10. (a) Give an account, with diagrams, of the brain of the frog; (b) point out the most important differences between it and the brain of the rabbit. (c) Describe the superficial origin and the distribution of the third, (d) of the fifth, (e) of the seventh., (f) of the ninth, and (g) of the tenth cranial nerves of the frog.
    
11. Describe, with figures, the brain of a frog, and compare it with that of a rabbit. What do you know concerning the functions of the several parts of the brain in the frog?
    
12. Describe briefly the fundamental properties of the spinal cord in the frog. By what means would you determine whether a given nerve is motor or sensory?
    
13. Prepare the skull of the frog provided.
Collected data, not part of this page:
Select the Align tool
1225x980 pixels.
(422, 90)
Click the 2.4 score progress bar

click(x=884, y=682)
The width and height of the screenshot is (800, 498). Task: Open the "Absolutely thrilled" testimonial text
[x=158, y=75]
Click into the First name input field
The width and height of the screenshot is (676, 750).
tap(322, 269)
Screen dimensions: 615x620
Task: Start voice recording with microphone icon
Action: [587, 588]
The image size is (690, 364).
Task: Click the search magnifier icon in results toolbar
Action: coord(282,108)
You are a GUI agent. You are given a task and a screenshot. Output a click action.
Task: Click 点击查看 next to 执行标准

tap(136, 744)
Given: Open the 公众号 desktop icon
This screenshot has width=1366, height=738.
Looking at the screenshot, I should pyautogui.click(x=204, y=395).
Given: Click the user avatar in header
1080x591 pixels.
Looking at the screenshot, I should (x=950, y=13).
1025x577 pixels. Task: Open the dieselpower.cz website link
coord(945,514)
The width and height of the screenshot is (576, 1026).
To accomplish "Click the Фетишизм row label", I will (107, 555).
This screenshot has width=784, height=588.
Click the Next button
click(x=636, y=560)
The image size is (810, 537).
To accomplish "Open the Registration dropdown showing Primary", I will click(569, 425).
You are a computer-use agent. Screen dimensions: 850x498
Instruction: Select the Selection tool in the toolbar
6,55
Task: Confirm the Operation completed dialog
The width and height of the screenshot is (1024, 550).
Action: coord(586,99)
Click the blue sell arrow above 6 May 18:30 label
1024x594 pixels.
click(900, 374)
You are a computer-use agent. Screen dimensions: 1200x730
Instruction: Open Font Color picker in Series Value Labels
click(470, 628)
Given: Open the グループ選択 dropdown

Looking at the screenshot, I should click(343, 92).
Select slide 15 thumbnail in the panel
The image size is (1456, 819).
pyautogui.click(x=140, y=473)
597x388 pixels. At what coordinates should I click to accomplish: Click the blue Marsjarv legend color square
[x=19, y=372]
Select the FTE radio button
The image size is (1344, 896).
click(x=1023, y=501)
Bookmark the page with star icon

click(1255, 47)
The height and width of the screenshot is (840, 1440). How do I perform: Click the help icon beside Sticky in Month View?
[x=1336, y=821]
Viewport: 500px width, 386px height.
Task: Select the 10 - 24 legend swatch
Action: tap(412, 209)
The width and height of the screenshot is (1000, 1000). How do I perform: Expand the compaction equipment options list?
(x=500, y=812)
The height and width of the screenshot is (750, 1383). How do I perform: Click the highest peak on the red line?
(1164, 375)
Remove from it and place in glycerine on a glass slip the fronto-parietal and parasphenoid bones. Label them. Mark on the skull with long needles and flag-labels the sphenethmoid and the pro-otic bones.
    
14. Compare the skull of the rabbit and the frog; especially in regard to the attachment of the jaw apparatus to the cranium, and other points which distinctly characterize the higher as contrasted with the lower vertebrata.
    
15. Describe the skeleton of the upper and lower jaw (a) in the frog, (b) in the rabbit. Point out exactly what parts correspond with one another in the two animals compared. (c) What bone in the rabbit is generally regarded as corresponding to the quadrate cartilage of the frog?